• _Assigned task A_: In the blog post below about Matsumoto Kogyo, rewrite the paragraph beginning "Matsumoto is a 40 year old company" as a short bulleted list that keeps its main facts.
• _Assigned task B_: List every line of business that the blog post below about Matsumoto Kogyo names for the company.
• _Assigned task C_: Translate this sentence from the blog post below about Matsumoto Kogyo into Spanish: "Our group took a Japanese Sonic train from the train station followed by a short taxi ride to this 200 person plant."

• _Supplied text_:
_ _ _ _

Tuesday, September 12, 2006

Japan Day 2 - Matsumoto Kogyo

After a couple of days in Japan, my body is just now catching up to the radical time change shift and ready for the next lesson in lean from Japan. On day two of our tour, we visited Matsumoto Kogyo which is Tier 2 automotive supplier to Nissan and Toyota making seat frames. Our group took a Japanese Sonic train from the train station followed by a short taxi ride to this 200 person plant. I still have not adjusted to riding on the left side of the road which caused some moments of fear as we turned into traffic.

Matsumoto is a 40 year old company with extremely diverse lines of business from automotive parts, construction industry, architecture design and even supermarkets (60% of their business is currently automotive). Even being a smaller firm by US standards, they are a powerhouse when it comes to innovation and creativity!

Some of the lean lessons seen here include applying standard work outside of the manufacturing shop floor. One example is in building innovative, custom machines, where standard work is applied to the Engineers time. Yes, an Engineer.

Typically, we plan (if at all) the Engineers time by the larger task like design a machine. It would be estimated for 1 week. Even though we plan 1 week, it may not take 40 hours or it may take 100 hours. We don't know until it's done. So we don't rush the engineer because this work is part science and part art form and we can not measure it.

_ _ _ _

• _Data listing_:
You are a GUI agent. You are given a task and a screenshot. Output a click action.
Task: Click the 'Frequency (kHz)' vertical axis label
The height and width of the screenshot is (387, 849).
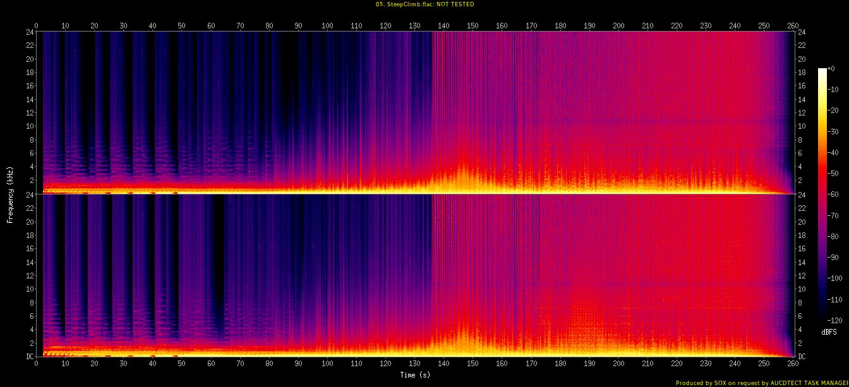10,194
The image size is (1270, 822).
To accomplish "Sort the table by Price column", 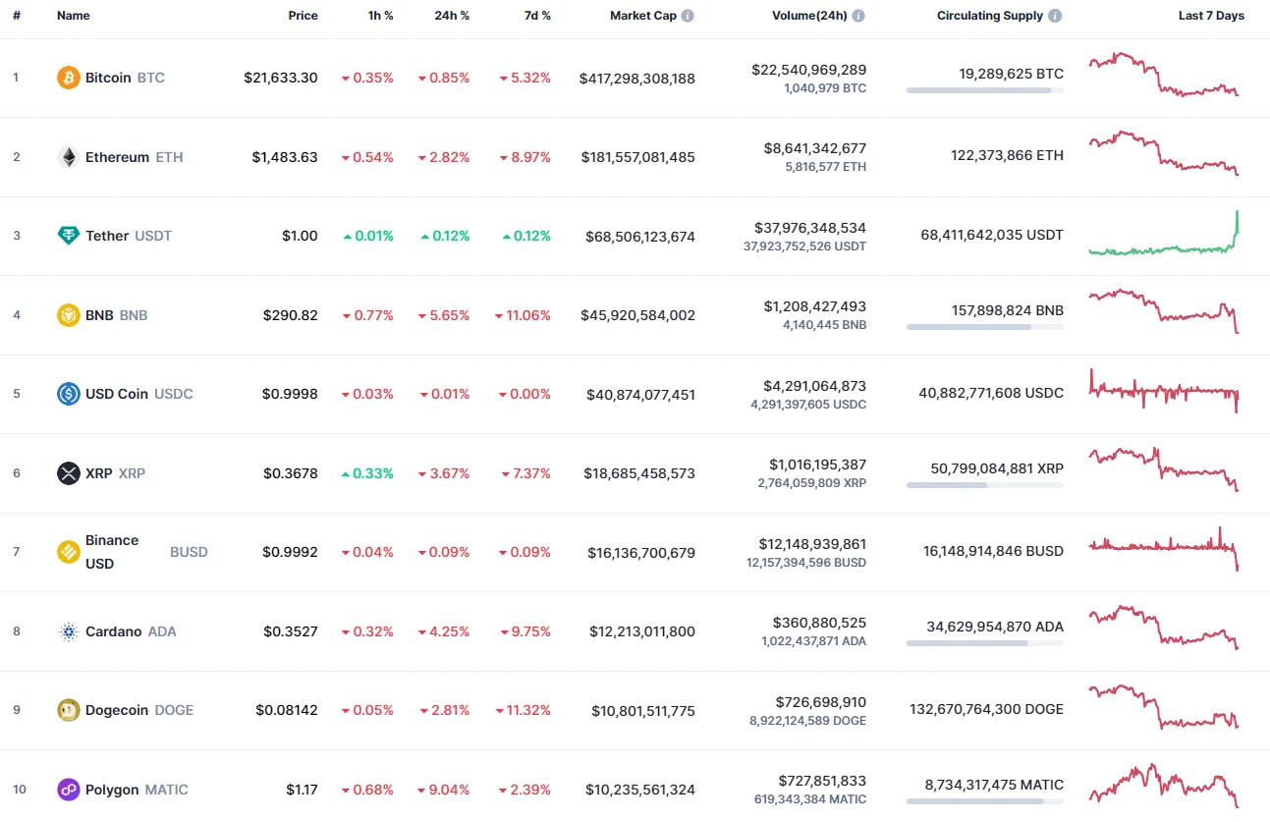I will (303, 16).
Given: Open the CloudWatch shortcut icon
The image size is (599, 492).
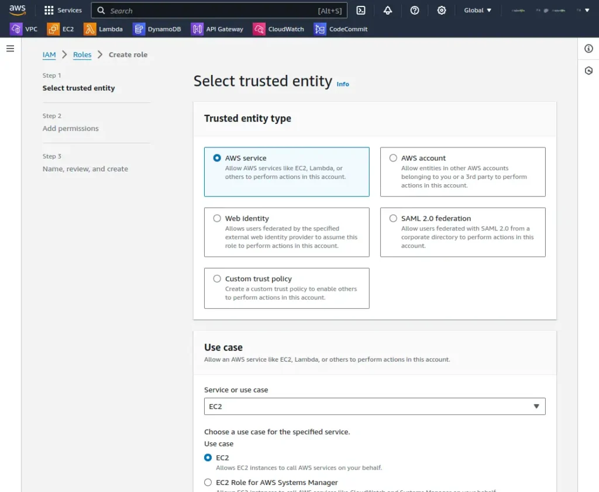Looking at the screenshot, I should pyautogui.click(x=259, y=29).
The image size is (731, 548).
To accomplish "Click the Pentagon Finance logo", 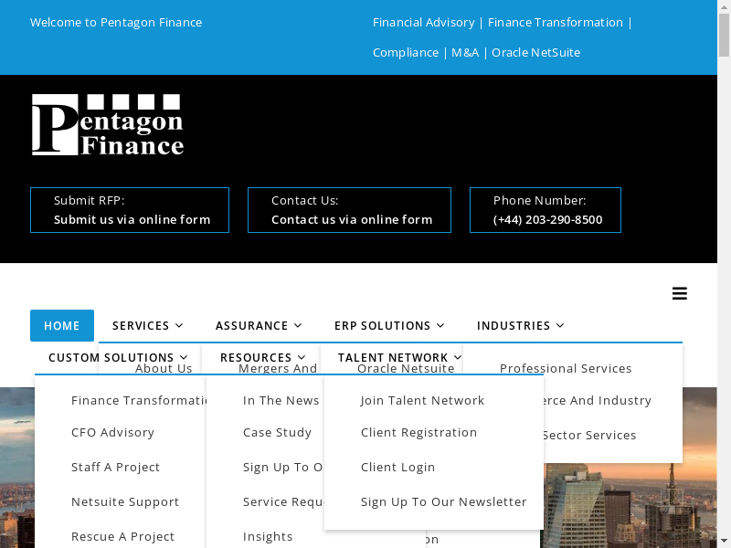I will [x=108, y=125].
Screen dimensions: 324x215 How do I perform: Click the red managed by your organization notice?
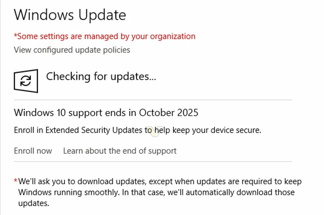click(x=104, y=36)
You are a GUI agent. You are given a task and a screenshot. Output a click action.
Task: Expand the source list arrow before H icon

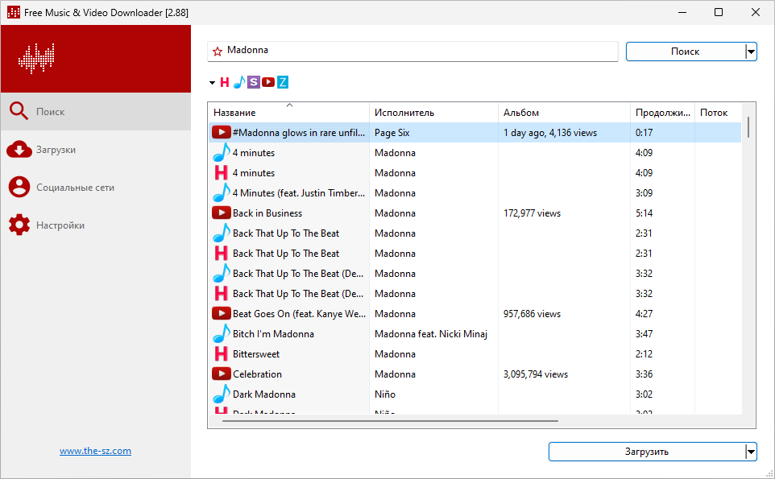click(x=212, y=82)
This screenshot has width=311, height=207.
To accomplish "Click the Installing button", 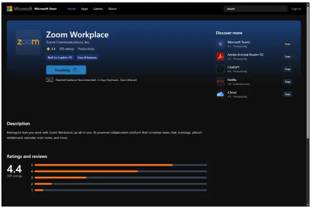I will click(66, 70).
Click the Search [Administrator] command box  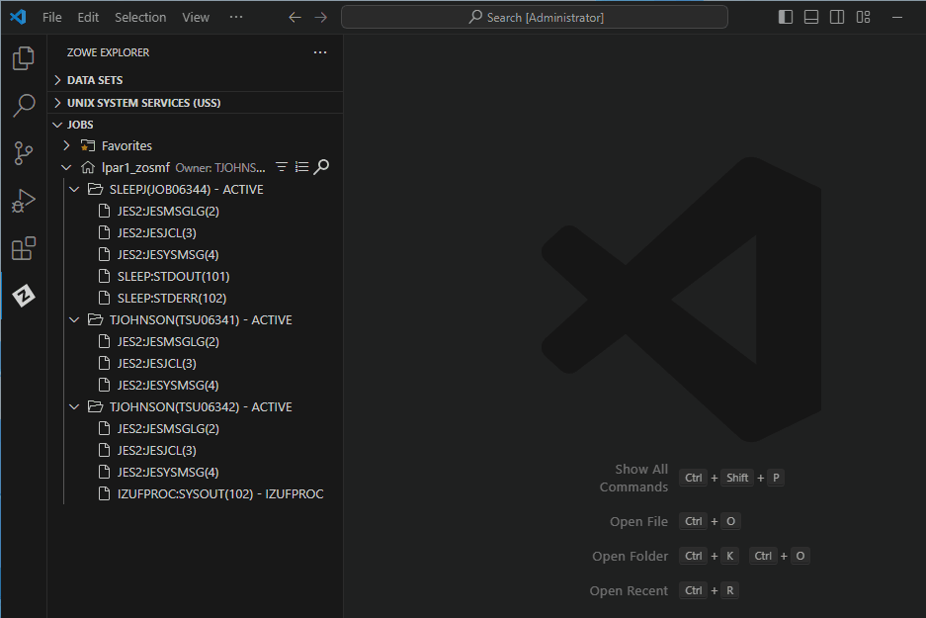coord(535,17)
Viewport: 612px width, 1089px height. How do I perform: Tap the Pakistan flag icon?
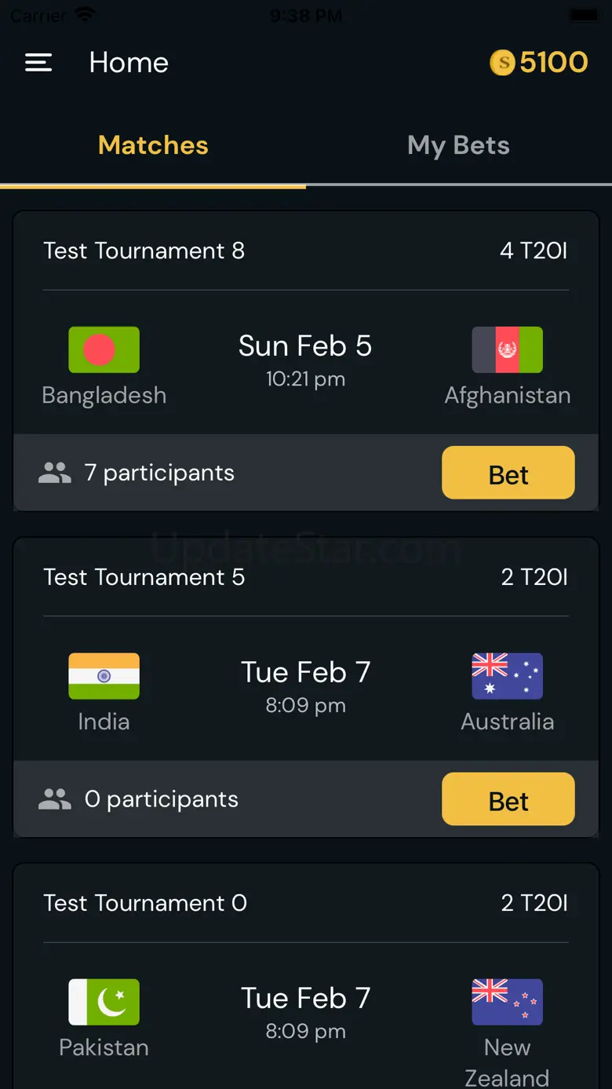click(104, 1002)
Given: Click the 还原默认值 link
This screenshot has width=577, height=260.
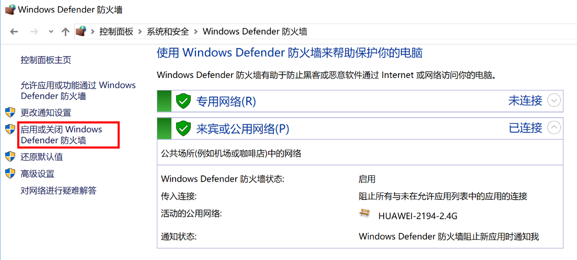Looking at the screenshot, I should coord(42,157).
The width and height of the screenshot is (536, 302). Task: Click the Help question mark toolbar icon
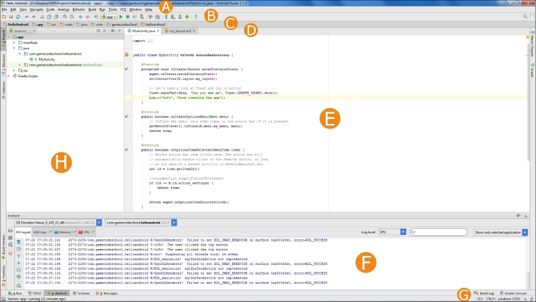[x=196, y=17]
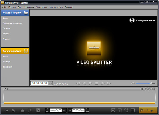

_ _ _ _

• _Reply A_:
- The company is 40 years old.
- Its lines of business are very diverse: automotive parts, construction industry, architecture design and supermarkets.
- Automotive currently makes up 60% of its business.
- It is a smaller firm by US standards but a powerhouse in innovation and creativity.

• _Reply B_:
- Automotive parts
- Construction industry
- Architecture design
- Supermarkets

• _Reply C_: Nuestro grupo tomó un tren Sonic japonés desde la estación de tren y luego un breve trayecto en taxi hasta esta planta de 200 personas.